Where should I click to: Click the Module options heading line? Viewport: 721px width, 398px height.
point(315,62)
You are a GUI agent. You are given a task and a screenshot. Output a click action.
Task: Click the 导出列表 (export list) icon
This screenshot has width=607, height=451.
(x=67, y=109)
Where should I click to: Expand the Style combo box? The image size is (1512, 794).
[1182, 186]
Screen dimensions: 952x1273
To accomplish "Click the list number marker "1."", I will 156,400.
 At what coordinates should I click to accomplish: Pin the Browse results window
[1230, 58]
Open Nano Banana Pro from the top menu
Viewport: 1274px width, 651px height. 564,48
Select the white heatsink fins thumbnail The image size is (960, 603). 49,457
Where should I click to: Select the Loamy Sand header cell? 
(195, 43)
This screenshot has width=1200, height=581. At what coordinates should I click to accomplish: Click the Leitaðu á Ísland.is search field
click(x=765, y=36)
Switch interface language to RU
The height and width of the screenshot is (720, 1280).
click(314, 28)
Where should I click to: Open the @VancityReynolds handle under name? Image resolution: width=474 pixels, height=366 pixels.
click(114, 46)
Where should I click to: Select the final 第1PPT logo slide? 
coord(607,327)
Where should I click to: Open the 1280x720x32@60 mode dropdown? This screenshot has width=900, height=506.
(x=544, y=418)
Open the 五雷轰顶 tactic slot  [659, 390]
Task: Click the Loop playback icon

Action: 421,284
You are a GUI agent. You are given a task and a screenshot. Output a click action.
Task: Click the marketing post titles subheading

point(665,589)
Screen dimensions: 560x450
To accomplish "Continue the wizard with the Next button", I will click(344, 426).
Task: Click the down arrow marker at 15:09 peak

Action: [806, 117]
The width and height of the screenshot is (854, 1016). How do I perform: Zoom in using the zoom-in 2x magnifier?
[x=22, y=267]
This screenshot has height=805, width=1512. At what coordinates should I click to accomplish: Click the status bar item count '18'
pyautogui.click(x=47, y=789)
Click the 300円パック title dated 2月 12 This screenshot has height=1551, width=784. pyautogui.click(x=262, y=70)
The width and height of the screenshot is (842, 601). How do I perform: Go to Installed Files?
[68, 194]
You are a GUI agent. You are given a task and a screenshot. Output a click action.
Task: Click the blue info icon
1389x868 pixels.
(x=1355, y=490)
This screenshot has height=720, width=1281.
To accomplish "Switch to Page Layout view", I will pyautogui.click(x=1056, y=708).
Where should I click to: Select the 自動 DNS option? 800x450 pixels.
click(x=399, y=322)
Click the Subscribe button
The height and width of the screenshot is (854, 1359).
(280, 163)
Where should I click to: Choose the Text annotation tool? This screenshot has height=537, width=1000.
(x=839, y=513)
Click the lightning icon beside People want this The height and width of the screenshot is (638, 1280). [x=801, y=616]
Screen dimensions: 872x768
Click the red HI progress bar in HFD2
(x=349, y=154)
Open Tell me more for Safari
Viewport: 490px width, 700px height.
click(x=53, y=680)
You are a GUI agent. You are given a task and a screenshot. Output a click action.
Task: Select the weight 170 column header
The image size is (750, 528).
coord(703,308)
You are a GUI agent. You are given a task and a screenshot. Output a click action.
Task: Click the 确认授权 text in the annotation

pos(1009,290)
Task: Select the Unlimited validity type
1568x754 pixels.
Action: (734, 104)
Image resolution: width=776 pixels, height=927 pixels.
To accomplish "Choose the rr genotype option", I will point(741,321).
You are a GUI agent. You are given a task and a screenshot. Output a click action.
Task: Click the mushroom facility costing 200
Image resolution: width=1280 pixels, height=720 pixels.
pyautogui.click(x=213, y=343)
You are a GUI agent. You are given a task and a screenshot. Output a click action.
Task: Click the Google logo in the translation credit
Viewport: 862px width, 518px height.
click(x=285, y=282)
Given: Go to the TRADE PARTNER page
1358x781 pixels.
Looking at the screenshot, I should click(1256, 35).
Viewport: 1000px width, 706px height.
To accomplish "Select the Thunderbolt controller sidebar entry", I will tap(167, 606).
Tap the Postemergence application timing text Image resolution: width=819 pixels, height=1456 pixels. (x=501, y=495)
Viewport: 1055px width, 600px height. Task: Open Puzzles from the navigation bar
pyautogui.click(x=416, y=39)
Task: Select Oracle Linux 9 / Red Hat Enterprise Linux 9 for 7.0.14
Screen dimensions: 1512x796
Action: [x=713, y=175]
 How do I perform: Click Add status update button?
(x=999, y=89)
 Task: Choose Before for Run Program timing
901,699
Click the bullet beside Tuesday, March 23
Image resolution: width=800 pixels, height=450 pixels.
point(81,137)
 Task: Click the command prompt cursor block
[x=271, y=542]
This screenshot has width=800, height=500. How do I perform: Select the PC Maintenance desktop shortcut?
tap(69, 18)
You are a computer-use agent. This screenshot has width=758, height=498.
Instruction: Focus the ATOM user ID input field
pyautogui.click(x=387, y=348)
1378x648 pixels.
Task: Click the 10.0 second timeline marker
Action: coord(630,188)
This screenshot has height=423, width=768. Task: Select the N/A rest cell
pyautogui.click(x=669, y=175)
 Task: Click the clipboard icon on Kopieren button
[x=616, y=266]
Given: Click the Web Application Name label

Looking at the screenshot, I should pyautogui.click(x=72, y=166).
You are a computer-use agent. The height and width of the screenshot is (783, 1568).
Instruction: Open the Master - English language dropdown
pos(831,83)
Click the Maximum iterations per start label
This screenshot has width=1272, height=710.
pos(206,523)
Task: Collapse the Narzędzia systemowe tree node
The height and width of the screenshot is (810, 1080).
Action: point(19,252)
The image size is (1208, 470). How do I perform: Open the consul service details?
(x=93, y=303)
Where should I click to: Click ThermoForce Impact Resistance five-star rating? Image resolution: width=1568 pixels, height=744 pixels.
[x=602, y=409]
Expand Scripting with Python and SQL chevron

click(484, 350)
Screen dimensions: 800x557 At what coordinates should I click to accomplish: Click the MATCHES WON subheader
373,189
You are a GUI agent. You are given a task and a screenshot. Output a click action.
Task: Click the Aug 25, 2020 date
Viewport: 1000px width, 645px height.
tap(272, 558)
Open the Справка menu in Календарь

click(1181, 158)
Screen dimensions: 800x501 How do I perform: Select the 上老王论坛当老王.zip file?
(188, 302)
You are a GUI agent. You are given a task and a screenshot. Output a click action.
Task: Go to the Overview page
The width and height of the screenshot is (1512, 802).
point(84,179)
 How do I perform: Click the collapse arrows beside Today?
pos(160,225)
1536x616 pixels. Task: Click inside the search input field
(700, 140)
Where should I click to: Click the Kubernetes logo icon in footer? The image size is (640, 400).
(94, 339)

= = = = =

:: TASK INSTRUCTIONS ::
Retype every record above exactly.

:: ANSWER TO THIS PROBLEM ::
Where should I click to: Click the Module options heading line? Viewport: 721px width, 398px height.
point(315,62)
You are a GUI agent. You are given a task and a screenshot. Output a click action.
Task: Click the 导出列表 (export list) icon
This screenshot has width=607, height=451.
(x=67, y=109)
Where should I click to: Expand the Style combo box? The image size is (1512, 794).
[1182, 186]
Screen dimensions: 952x1273
To accomplish "Click the list number marker "1."", I will 156,400.
 At what coordinates should I click to accomplish: Pin the Browse results window
[1230, 58]
Open Nano Banana Pro from the top menu
Viewport: 1274px width, 651px height. 564,48
Select the white heatsink fins thumbnail The image size is (960, 603). 49,457
Where should I click to: Select the Loamy Sand header cell? 
(195, 43)
This screenshot has width=1200, height=581. At what coordinates should I click to accomplish: Click the Leitaðu á Ísland.is search field
click(x=765, y=36)
Switch interface language to RU
The height and width of the screenshot is (720, 1280).
click(314, 28)
Where should I click to: Open the @VancityReynolds handle under name? Image resolution: width=474 pixels, height=366 pixels.
click(114, 46)
Where should I click to: Select the final 第1PPT logo slide? 
coord(607,327)
Where should I click to: Open the 1280x720x32@60 mode dropdown? This screenshot has width=900, height=506.
(x=544, y=418)
Open the 五雷轰顶 tactic slot  [659, 390]
Task: Click the Loop playback icon

Action: 421,284
You are a GUI agent. You are given a task and a screenshot. Output a click action.
Task: Click the marketing post titles subheading

point(665,589)
Screen dimensions: 560x450
To accomplish "Continue the wizard with the Next button", I will click(344, 426).
Task: Click the down arrow marker at 15:09 peak

Action: [806, 117]
The width and height of the screenshot is (854, 1016). How do I perform: Zoom in using the zoom-in 2x magnifier?
[x=22, y=267]
This screenshot has height=805, width=1512. At what coordinates should I click to accomplish: Click the status bar item count '18'
pyautogui.click(x=47, y=789)
Click the 300円パック title dated 2月 12 This screenshot has height=1551, width=784. pyautogui.click(x=262, y=70)
The width and height of the screenshot is (842, 601). How do I perform: Go to Installed Files?
[68, 194]
You are a GUI agent. You are given a task and a screenshot. Output a click action.
Task: Click the blue info icon
1389x868 pixels.
(x=1355, y=490)
This screenshot has height=720, width=1281.
To accomplish "Switch to Page Layout view", I will pyautogui.click(x=1056, y=708).
Where should I click to: Select the 自動 DNS option? 800x450 pixels.
click(x=399, y=322)
Click the Subscribe button
The height and width of the screenshot is (854, 1359).
(280, 163)
Where should I click to: Choose the Text annotation tool? This screenshot has height=537, width=1000.
(x=839, y=513)
Click the lightning icon beside People want this The height and width of the screenshot is (638, 1280). [x=801, y=616]
Screen dimensions: 872x768
Click the red HI progress bar in HFD2
(x=349, y=154)
Open Tell me more for Safari
Viewport: 490px width, 700px height.
click(x=53, y=680)
You are a GUI agent. You are given a task and a screenshot. Output a click action.
Task: Select the weight 170 column header
The image size is (750, 528).
coord(703,308)
You are a GUI agent. You are given a task and a screenshot. Output a click action.
Task: Click the 确认授权 text in the annotation

pos(1009,290)
Task: Select the Unlimited validity type
1568x754 pixels.
Action: (734, 104)
Image resolution: width=776 pixels, height=927 pixels.
To accomplish "Choose the rr genotype option", I will point(741,321).
You are a GUI agent. You are given a task and a screenshot. Output a click action.
Task: Click the mushroom facility costing 200
Image resolution: width=1280 pixels, height=720 pixels.
pyautogui.click(x=213, y=343)
You are a GUI agent. You are given a task and a screenshot. Output a click action.
Task: Click the Google logo in the translation credit
Viewport: 862px width, 518px height.
click(x=285, y=282)
Given: Go to the TRADE PARTNER page
1358x781 pixels.
Looking at the screenshot, I should click(1256, 35).
Viewport: 1000px width, 706px height.
To accomplish "Select the Thunderbolt controller sidebar entry", I will tap(167, 606).
Tap the Postemergence application timing text Image resolution: width=819 pixels, height=1456 pixels. (x=501, y=495)
Viewport: 1055px width, 600px height. Task: Open Puzzles from the navigation bar
pyautogui.click(x=416, y=39)
Task: Select Oracle Linux 9 / Red Hat Enterprise Linux 9 for 7.0.14
Screen dimensions: 1512x796
Action: [x=713, y=175]
 How do I perform: Click Add status update button?
(x=999, y=89)
 Task: Choose Before for Run Program timing
901,699
Click the bullet beside Tuesday, March 23
Image resolution: width=800 pixels, height=450 pixels.
point(81,137)
 Task: Click the command prompt cursor block
[x=271, y=542]
This screenshot has width=800, height=500. How do I perform: Select the PC Maintenance desktop shortcut?
tap(69, 18)
You are a computer-use agent. This screenshot has width=758, height=498.
Instruction: Focus the ATOM user ID input field
pyautogui.click(x=387, y=348)
1378x648 pixels.
Task: Click the 10.0 second timeline marker
Action: coord(630,188)
This screenshot has height=423, width=768. Task: Select the N/A rest cell
pyautogui.click(x=669, y=175)
 Task: Click the clipboard icon on Kopieren button
[x=616, y=266]
Given: Click the Web Application Name label

Looking at the screenshot, I should pyautogui.click(x=72, y=166).
You are a computer-use agent. The height and width of the screenshot is (783, 1568).
Instruction: Open the Master - English language dropdown
pos(831,83)
Click the Maximum iterations per start label
This screenshot has width=1272, height=710.
pos(206,523)
Task: Collapse the Narzędzia systemowe tree node
The height and width of the screenshot is (810, 1080).
Action: point(19,252)
The image size is (1208, 470). How do I perform: Open the consul service details?
(x=93, y=303)
Where should I click to: Click ThermoForce Impact Resistance five-star rating? Image resolution: width=1568 pixels, height=744 pixels.
[x=602, y=409]
Expand Scripting with Python and SQL chevron

click(484, 350)
Screen dimensions: 800x557 At what coordinates should I click to accomplish: Click the MATCHES WON subheader
373,189
You are a GUI agent. You are given a task and a screenshot. Output a click action.
Task: Click the Aug 25, 2020 date
Viewport: 1000px width, 645px height.
tap(272, 558)
Open the Справка menu in Календарь

click(1181, 158)
Screen dimensions: 800x501 How do I perform: Select the 上老王论坛当老王.zip file?
(188, 302)
You are a GUI agent. You are given a task and a screenshot. Output a click action.
Task: Go to the Overview page
The width and height of the screenshot is (1512, 802).
point(84,179)
 How do I perform: Click the collapse arrows beside Today?
pos(160,225)
1536x616 pixels. Task: Click inside the search input field
(700, 140)
Where should I click to: Click the Kubernetes logo icon in footer? The image size is (640, 400).
(94, 339)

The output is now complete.